[DATASET ENTRIES — start]
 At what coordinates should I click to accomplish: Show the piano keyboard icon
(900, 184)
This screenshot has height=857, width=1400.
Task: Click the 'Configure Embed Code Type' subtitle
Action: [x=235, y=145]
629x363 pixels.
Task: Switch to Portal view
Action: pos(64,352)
[DATASET ENTRIES — finish]
◆ **WORK ORDER**
Top to bottom, the records above must be output exactly.

◆ **EXERCISE SOLUTION**
 At what coordinates should I click to accomplish: Show the piano keyboard icon
(900, 184)
This screenshot has height=857, width=1400.
Task: Click the 'Configure Embed Code Type' subtitle
Action: [x=235, y=145]
629x363 pixels.
Task: Switch to Portal view
Action: pos(64,352)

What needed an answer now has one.